**Activity**
Word for word, restate the records that follow.

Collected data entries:
#####

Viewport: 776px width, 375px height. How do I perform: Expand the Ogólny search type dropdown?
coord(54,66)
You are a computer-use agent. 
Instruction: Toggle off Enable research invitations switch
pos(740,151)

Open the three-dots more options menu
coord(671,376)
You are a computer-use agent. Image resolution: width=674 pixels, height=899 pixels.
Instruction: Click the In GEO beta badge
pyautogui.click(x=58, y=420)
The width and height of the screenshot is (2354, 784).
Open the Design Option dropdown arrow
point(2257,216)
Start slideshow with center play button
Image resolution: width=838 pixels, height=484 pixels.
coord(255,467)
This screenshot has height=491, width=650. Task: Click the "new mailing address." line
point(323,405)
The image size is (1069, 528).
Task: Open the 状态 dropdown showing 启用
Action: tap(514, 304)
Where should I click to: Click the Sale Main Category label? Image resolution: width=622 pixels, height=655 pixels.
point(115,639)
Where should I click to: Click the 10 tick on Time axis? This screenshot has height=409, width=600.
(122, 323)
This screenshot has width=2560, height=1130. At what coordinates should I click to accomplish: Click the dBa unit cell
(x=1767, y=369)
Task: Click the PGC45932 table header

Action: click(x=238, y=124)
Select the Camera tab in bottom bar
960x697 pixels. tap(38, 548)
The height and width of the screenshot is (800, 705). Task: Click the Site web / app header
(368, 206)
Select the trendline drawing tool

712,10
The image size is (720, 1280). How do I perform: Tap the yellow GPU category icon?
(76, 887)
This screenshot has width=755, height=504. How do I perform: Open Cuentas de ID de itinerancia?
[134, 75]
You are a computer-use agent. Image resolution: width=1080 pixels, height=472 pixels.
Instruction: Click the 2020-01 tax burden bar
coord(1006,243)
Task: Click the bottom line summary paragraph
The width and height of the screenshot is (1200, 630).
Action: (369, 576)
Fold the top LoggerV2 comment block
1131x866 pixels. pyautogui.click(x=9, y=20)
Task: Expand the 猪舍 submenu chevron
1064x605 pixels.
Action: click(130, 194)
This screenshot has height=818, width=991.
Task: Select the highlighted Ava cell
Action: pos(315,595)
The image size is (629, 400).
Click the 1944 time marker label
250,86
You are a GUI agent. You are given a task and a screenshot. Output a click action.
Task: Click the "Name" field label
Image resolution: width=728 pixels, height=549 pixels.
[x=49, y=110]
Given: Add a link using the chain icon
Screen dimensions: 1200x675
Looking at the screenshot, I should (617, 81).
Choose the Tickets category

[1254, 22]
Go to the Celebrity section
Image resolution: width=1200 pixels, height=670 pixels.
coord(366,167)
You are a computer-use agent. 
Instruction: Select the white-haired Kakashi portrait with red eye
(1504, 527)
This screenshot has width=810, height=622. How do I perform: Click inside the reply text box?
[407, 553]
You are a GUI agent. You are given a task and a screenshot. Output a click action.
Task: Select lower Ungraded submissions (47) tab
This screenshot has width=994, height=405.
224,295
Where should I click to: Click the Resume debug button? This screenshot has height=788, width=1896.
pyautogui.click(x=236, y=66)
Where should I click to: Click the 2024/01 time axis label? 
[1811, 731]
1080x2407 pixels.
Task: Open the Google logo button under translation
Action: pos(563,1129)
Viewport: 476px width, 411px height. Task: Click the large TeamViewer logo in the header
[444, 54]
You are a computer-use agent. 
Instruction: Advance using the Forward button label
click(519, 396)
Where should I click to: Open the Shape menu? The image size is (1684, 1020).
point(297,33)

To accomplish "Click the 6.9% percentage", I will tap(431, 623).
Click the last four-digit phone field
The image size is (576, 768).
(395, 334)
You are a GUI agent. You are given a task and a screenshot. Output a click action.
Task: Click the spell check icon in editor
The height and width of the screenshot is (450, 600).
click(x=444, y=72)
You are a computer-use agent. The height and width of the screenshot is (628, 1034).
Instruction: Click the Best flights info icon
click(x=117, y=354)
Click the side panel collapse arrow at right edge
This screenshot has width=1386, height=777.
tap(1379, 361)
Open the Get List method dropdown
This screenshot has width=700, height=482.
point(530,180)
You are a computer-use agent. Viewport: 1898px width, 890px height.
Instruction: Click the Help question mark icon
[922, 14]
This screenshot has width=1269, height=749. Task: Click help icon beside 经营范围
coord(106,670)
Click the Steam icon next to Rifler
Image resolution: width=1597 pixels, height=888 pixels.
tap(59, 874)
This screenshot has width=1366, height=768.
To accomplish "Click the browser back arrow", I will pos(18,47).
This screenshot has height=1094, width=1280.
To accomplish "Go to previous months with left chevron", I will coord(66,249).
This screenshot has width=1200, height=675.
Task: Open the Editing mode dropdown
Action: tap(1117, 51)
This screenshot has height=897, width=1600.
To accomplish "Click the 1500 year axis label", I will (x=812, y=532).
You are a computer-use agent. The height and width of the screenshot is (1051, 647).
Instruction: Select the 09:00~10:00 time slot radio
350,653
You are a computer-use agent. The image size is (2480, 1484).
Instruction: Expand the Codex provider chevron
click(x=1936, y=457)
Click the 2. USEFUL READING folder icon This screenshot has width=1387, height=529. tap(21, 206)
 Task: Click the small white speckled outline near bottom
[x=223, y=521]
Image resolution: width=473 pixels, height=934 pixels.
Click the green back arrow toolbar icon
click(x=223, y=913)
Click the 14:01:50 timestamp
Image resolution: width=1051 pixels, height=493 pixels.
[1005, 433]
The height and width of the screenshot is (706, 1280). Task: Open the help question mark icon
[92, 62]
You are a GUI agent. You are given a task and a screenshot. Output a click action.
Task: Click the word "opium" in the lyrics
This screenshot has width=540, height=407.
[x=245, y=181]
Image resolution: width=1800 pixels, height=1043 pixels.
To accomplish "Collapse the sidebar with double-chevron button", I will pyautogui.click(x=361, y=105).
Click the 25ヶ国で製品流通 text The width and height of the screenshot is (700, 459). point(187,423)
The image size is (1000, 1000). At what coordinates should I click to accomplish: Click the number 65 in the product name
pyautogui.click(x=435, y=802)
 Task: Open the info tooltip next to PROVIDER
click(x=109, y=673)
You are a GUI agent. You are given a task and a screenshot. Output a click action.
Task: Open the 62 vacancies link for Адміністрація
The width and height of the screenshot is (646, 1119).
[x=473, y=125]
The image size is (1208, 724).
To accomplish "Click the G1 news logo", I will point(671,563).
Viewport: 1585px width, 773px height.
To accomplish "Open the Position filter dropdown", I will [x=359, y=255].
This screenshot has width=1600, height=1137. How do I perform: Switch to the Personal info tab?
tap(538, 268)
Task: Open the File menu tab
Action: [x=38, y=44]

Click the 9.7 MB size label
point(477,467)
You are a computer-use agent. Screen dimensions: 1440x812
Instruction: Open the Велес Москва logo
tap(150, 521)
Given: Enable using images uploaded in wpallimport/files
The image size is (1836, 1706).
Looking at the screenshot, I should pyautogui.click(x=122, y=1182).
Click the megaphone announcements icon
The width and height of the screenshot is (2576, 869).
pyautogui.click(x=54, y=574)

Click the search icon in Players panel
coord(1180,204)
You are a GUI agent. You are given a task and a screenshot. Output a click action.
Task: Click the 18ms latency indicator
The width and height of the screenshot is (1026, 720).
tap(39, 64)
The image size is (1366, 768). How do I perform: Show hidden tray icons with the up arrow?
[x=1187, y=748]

#####

**Task response**
Viewport: 776px width, 375px height. How do I perform: Expand the Ogólny search type dropdown?
coord(54,66)
You are a computer-use agent. 
Instruction: Toggle off Enable research invitations switch
pos(740,151)

Open the three-dots more options menu
coord(671,376)
You are a computer-use agent. Image resolution: width=674 pixels, height=899 pixels.
Instruction: Click the In GEO beta badge
pyautogui.click(x=58, y=420)
The width and height of the screenshot is (2354, 784).
Open the Design Option dropdown arrow
point(2257,216)
Start slideshow with center play button
Image resolution: width=838 pixels, height=484 pixels.
coord(255,467)
This screenshot has height=491, width=650. Task: Click the "new mailing address." line
point(323,405)
The image size is (1069, 528).
Task: Open the 状态 dropdown showing 启用
Action: tap(514, 304)
Where should I click to: Click the Sale Main Category label? Image resolution: width=622 pixels, height=655 pixels.
point(115,639)
Where should I click to: Click the 10 tick on Time axis? This screenshot has height=409, width=600.
(122, 323)
This screenshot has width=2560, height=1130. At what coordinates should I click to accomplish: Click the dBa unit cell
(x=1767, y=369)
Task: Click the PGC45932 table header

Action: click(x=238, y=124)
Select the Camera tab in bottom bar
960x697 pixels. tap(38, 548)
The height and width of the screenshot is (800, 705). Task: Click the Site web / app header
(368, 206)
Select the trendline drawing tool

712,10
The image size is (720, 1280). How do I perform: Tap the yellow GPU category icon?
(76, 887)
This screenshot has width=755, height=504. How do I perform: Open Cuentas de ID de itinerancia?
[134, 75]
You are a computer-use agent. Image resolution: width=1080 pixels, height=472 pixels.
Instruction: Click the 2020-01 tax burden bar
coord(1006,243)
Task: Click the bottom line summary paragraph
The width and height of the screenshot is (1200, 630).
Action: (369, 576)
Fold the top LoggerV2 comment block
1131x866 pixels. pyautogui.click(x=9, y=20)
Task: Expand the 猪舍 submenu chevron
1064x605 pixels.
Action: click(130, 194)
This screenshot has height=818, width=991.
Task: Select the highlighted Ava cell
Action: pos(315,595)
The image size is (629, 400).
Click the 1944 time marker label
250,86
You are a GUI agent. You are given a task and a screenshot. Output a click action.
Task: Click the "Name" field label
Image resolution: width=728 pixels, height=549 pixels.
[x=49, y=110]
Given: Add a link using the chain icon
Screen dimensions: 1200x675
Looking at the screenshot, I should (617, 81).
Choose the Tickets category

[1254, 22]
Go to the Celebrity section
Image resolution: width=1200 pixels, height=670 pixels.
coord(366,167)
You are a computer-use agent. 
Instruction: Select the white-haired Kakashi portrait with red eye
(1504, 527)
This screenshot has width=810, height=622. How do I perform: Click inside the reply text box?
[407, 553]
You are a GUI agent. You are given a task and a screenshot. Output a click action.
Task: Select lower Ungraded submissions (47) tab
This screenshot has width=994, height=405.
224,295
Where should I click to: Click the Resume debug button? This screenshot has height=788, width=1896.
pyautogui.click(x=236, y=66)
Where should I click to: Click the 2024/01 time axis label? 
[1811, 731]
1080x2407 pixels.
Task: Open the Google logo button under translation
Action: pos(563,1129)
Viewport: 476px width, 411px height. Task: Click the large TeamViewer logo in the header
[444, 54]
You are a computer-use agent. 
Instruction: Advance using the Forward button label
click(519, 396)
Where should I click to: Open the Shape menu? The image size is (1684, 1020).
point(297,33)

To accomplish "Click the 6.9% percentage", I will tap(431, 623).
Click the last four-digit phone field
The image size is (576, 768).
(395, 334)
You are a GUI agent. You are given a task and a screenshot. Output a click action.
Task: Click the spell check icon in editor
The height and width of the screenshot is (450, 600).
click(x=444, y=72)
You are a computer-use agent. The height and width of the screenshot is (628, 1034).
Instruction: Click the Best flights info icon
click(x=117, y=354)
Click the side panel collapse arrow at right edge
This screenshot has width=1386, height=777.
tap(1379, 361)
Open the Get List method dropdown
This screenshot has width=700, height=482.
point(530,180)
You are a computer-use agent. Viewport: 1898px width, 890px height.
Instruction: Click the Help question mark icon
[922, 14]
This screenshot has width=1269, height=749. Task: Click help icon beside 经营范围
coord(106,670)
Click the Steam icon next to Rifler
Image resolution: width=1597 pixels, height=888 pixels.
tap(59, 874)
This screenshot has width=1366, height=768.
To accomplish "Click the browser back arrow", I will pos(18,47).
This screenshot has height=1094, width=1280.
To accomplish "Go to previous months with left chevron", I will coord(66,249).
This screenshot has width=1200, height=675.
Task: Open the Editing mode dropdown
Action: tap(1117, 51)
This screenshot has height=897, width=1600.
To accomplish "Click the 1500 year axis label", I will (x=812, y=532).
You are a computer-use agent. The height and width of the screenshot is (1051, 647).
Instruction: Select the 09:00~10:00 time slot radio
350,653
You are a computer-use agent. The image size is (2480, 1484).
Instruction: Expand the Codex provider chevron
click(x=1936, y=457)
Click the 2. USEFUL READING folder icon This screenshot has width=1387, height=529. tap(21, 206)
 Task: Click the small white speckled outline near bottom
[x=223, y=521]
Image resolution: width=473 pixels, height=934 pixels.
Click the green back arrow toolbar icon
click(x=223, y=913)
Click the 14:01:50 timestamp
Image resolution: width=1051 pixels, height=493 pixels.
[1005, 433]
The height and width of the screenshot is (706, 1280). Task: Open the help question mark icon
[92, 62]
You are a GUI agent. You are given a task and a screenshot. Output a click action.
Task: Click the word "opium" in the lyrics
This screenshot has width=540, height=407.
[x=245, y=181]
Image resolution: width=1800 pixels, height=1043 pixels.
To accomplish "Collapse the sidebar with double-chevron button", I will pyautogui.click(x=361, y=105).
Click the 25ヶ国で製品流通 text The width and height of the screenshot is (700, 459). point(187,423)
The image size is (1000, 1000). At what coordinates should I click to accomplish: Click the number 65 in the product name
pyautogui.click(x=435, y=802)
 Task: Open the info tooltip next to PROVIDER
click(x=109, y=673)
You are a GUI agent. You are given a task and a screenshot. Output a click action.
Task: Open the 62 vacancies link for Адміністрація
The width and height of the screenshot is (646, 1119).
[x=473, y=125]
The image size is (1208, 724).
To accomplish "Click the G1 news logo", I will point(671,563).
Viewport: 1585px width, 773px height.
To accomplish "Open the Position filter dropdown", I will [x=359, y=255].
This screenshot has width=1600, height=1137. How do I perform: Switch to the Personal info tab?
tap(538, 268)
Task: Open the File menu tab
Action: [x=38, y=44]

Click the 9.7 MB size label
point(477,467)
You are a computer-use agent. Screen dimensions: 1440x812
Instruction: Open the Велес Москва logo
tap(150, 521)
Given: Enable using images uploaded in wpallimport/files
The image size is (1836, 1706).
Looking at the screenshot, I should pyautogui.click(x=122, y=1182).
Click the megaphone announcements icon
The width and height of the screenshot is (2576, 869).
pyautogui.click(x=54, y=574)

Click the search icon in Players panel
coord(1180,204)
You are a GUI agent. You are given a task and a screenshot. Output a click action.
Task: Click the 18ms latency indicator
The width and height of the screenshot is (1026, 720).
tap(39, 64)
The image size is (1366, 768). How do I perform: Show hidden tray icons with the up arrow?
[x=1187, y=748]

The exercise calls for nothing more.